James and I will defiantly try hiking again. We realized that we had packed really well and had thought of pretty much everything we needed (except extra laces). It feels nice to be out in the middle of nowhere fending for yourself, paying attention to nature. It’s so quiet and still…except when you wake-up to a furry creature sniffing the top of your head from the other side of the tent. Then you get to see if your husband is a man of his word and if he’ll actually fight a bear for you.
So we did the unthinkable, we went camping on May-long. I’ve always heard that you shouldn’t go camping on the long weekend in May because it will inevitably be rainy and cold but we decided to ignore what the weather stations were saying and head-out anyways. After all, the kids have been counting down the number of sleeps until they get to have a fire, roast marshmallows and sleep in their tent…how could we say no!?

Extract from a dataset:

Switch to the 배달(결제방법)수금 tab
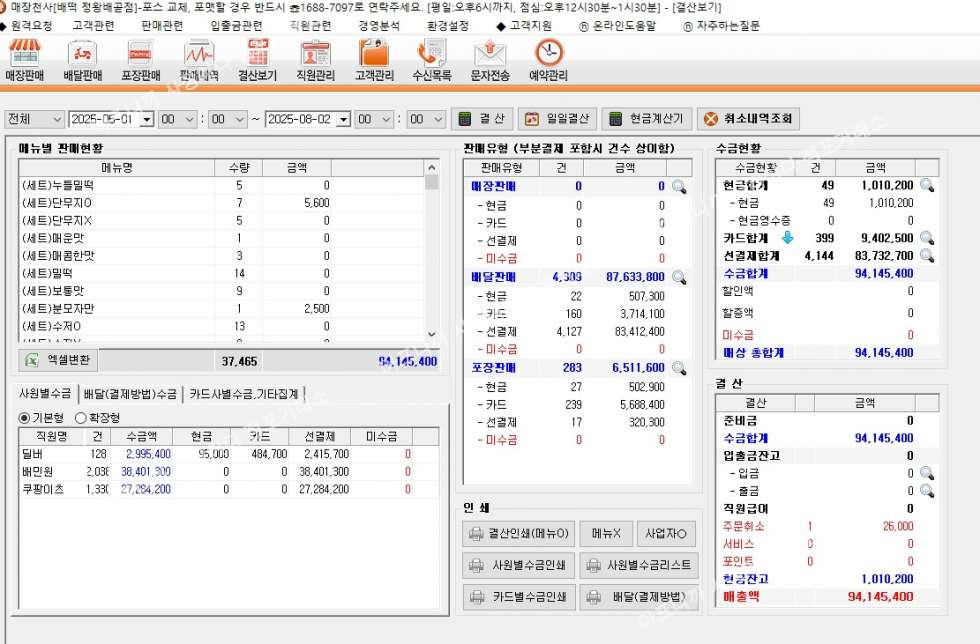130,394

For our first camping trip with the kids (this season) we decided to keep it fairly close to the city so we went just north of Gimli to Camp Morton Provincial Park. It was a small campground (about 17 spots, I think) which turned out to be great for easing the kids into living out of a tent surrounded by bush and using an outhouse. There were mainly young families occupying the rest of the spots so the kids quickly made friends and ran around non-stop with a mob of toddlers and their dogs.
We had a thunderstorm Saturday night, which the kids slept through, but we were unaffected since we’d put up a tarp across both of our tents. Sunday proved to be a scorcher and we made the most of it by going on a hike, playing in the water, reading out in the sun and napping in the shade. The kids had so much fun camping and playing with their friends that the didn’t want to come home. I’m glad they enjoyed a few nights of sleeping in their tent…now I don’t feel bad about dragging them out into the wilds of Manitoba every couple of weekends. Here are a few pictures of the kids at Camp Morton.
I think that I’ll be doing a post sooner or later with tips for camping with little kids. I already have a number of good pointers that I’d like to pass along to those of you who are thinking about take your own kiddies out to the bush. But this is all for now and I hope you all had a great long weekend!